First published: Wed Oct 23 2019(Updated: )
The Easy Digital Downloads (EDD) Digital Store theme for WordPress, as used with EDD 1.8.x before 1.8.7, 1.9.x before 1.9.10, 2.0.x before 2.0.5, 2.1.x before 2.1.11, 2.2.x before 2.2.9, and 2.3.x before 2.3.7, has XSS because add_query_arg is misused.
Credit: cve@mitre.org
Affected Software | Affected Version | How to fix |
---|---|---|
Sandhillsdev Easy Digital Downloads | >=1.8<1.8.7 | |
Sandhillsdev Easy Digital Downloads | >=1.9<1.9.10 | |
Sandhillsdev Easy Digital Downloads | >=2.0<2.0.5 | |
Sandhillsdev Easy Digital Downloads | >=2.1<2.1.11 | |
Sandhillsdev Easy Digital Downloads | >=2.2<2.2.9 | |
Sandhillsdev Easy Digital Downloads | >=2.3<2.3.7 | |
Easydigitaldownloads Digital Store |
Sign up to SecAlerts for real-time vulnerability data matched to your software, aggregated from hundreds of sources.
The vulnerability ID for this issue is CVE-2015-9532.
The severity level of CVE-2015-9532 is medium.
The Easy Digital Downloads (EDD) Digital Store theme for WordPress versions 1.8.x before 1.8.7, 1.9.x before 1.9.10, 2.0.x before 2.0.5, 2.1.x before 2.1.11, 2.2.x before 2.2.9, and 2.3.x before 2.3.7 misuse add_query_arg, resulting in a cross-site scripting (XSS) vulnerability.

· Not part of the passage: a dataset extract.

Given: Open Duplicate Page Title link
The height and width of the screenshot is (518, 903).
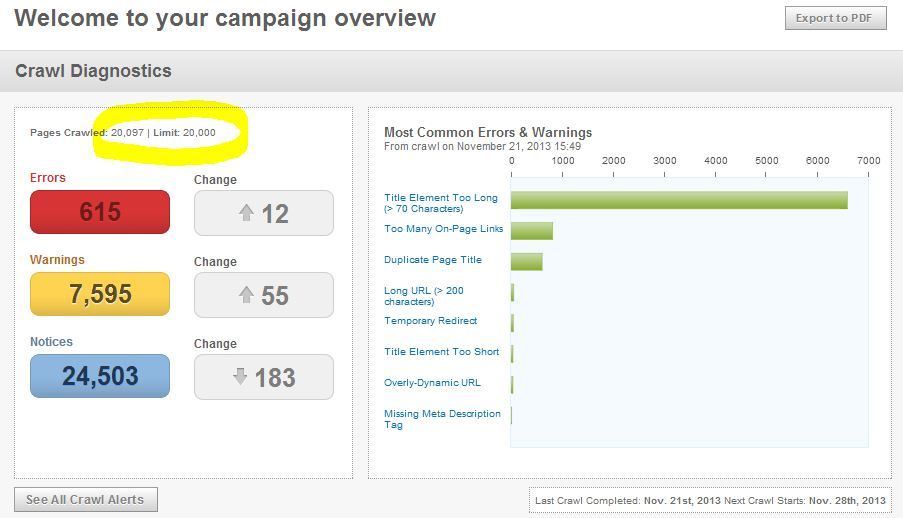Looking at the screenshot, I should 432,260.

The software versions affected by CVE-2015-9532 are Easy Digital Downloads (EDD) Digital Store theme for WordPress versions 1.8.x before 1.8.7, 1.9.x before 1.9.10, 2.0.x before 2.0.5, 2.1.x before 2.1.11, 2.2.x before 2.2.9, and 2.3.x before 2.3.7.
To fix the XSS vulnerability in Easy Digital Downloads (EDD) Digital Store theme for WordPress, update to version 1.8.7, 1.9.10, 2.0.5, 2.1.11, 2.2.9, or 2.3.7.